Home loans, LAP pull down retail loan growth in Q1FY25

Update: 2024-09-23 15:38 GMT

Mumbai: India’s retail loan growth moderated in the quarter ending June 2024 as lenders tightened the supply of credit particularly on consumption-led products like credit cards, consumer durable loans and personal loans according to the latest edition of the TransUnion CIBIL Credit Market Indicator (CMI) report for the quarter ending June 2024. Interestingly, two-wheeler loans was the only segment which had a double-digit growth in volume and value originated.


Retail loan originations (new accounts opened) growth among consumption-led credit products moderated in the quarter ending June 2024, including personal loans.

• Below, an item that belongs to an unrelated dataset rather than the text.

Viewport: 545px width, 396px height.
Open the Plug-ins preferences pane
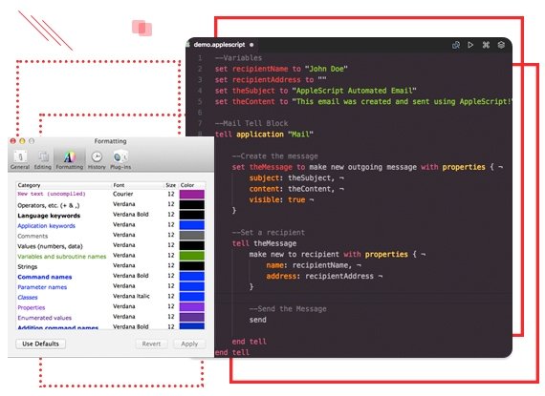click(120, 160)
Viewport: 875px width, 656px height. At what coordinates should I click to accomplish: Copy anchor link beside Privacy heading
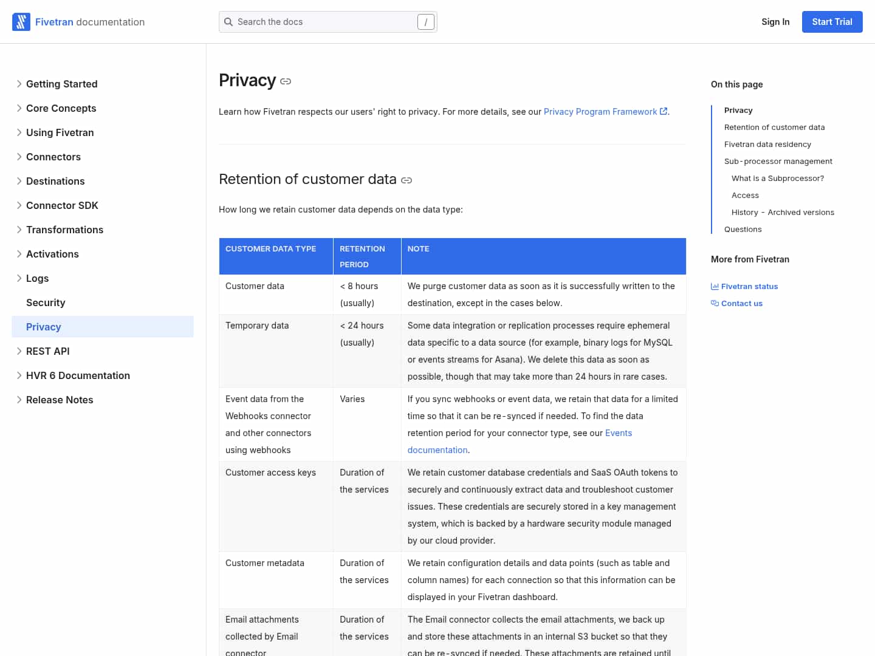pos(286,81)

Home loan origination growth dropped further from -4 per cent in June 2023 to -9 per cent in June 2024. Loan Against Property growth fell from 13 per cent to 2 per cent over the same period. Auto loans saw a sharp decline with growth falling from 10 per cent in 2023 to 2 per cent in 2024. Two-wheeler loans also slowed down but managed to grow in double digits from 17 per cent in 2023 to 13 per cent in June 2024. With the RBI increasing the risk weights on unsecured retail loans (personal loans and credit cards) in November 2023, personal loans were the most hit with growth falling from 36 per cent in 2023 to mere 3 per cent in June 2024. Similarly, growth in credit card originations fell from 8 per cent in June 2023 to -30 per cent. Consumer durable loans fell from 14 per cent in June 2023 to 4 per cent in June 2024.

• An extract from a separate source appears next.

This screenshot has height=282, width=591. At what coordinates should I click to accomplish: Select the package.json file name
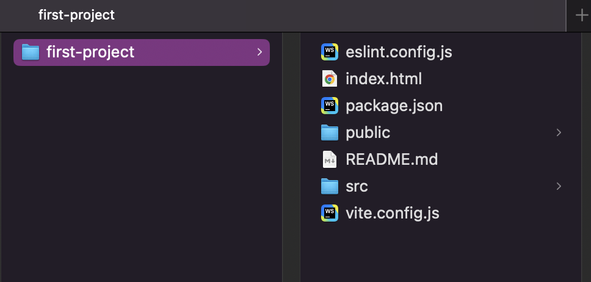pyautogui.click(x=394, y=106)
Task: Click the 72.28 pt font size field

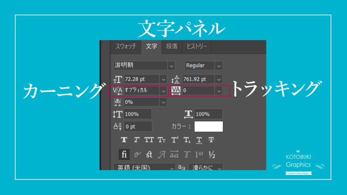Action: coord(141,79)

Credit performance, as measured by balance-level delinquencies, improved across most products with credit cards being the only exception. Balance level serious delinquencies (measured as 90 days or more past due) rose 17 basis points for credit cards.

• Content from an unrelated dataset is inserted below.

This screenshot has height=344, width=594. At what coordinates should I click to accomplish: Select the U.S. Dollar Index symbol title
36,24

Rajesh Kumar, MD and CEO of TransUnion CIBIL said, “Timely regulatory guidance and given the relatively high credit-deposit ratio, we are witnessing a moderation in retail credit growth. Lenders can now look at identifying pockets of deserving consumers across risk segments to provide access to credit for them while driving the next phase of sustainable retail credit growth.”

The share of originations for New-to-Credit (NTC) consumers has declined consistently over the past five years. The share of NTC consumers in originations dropped from 16 per cent in the quarter ending June 2023 to 12 per cent in the quarter ending June 2024, which is the lowest share recorded by TransUnion CIBL for this segment.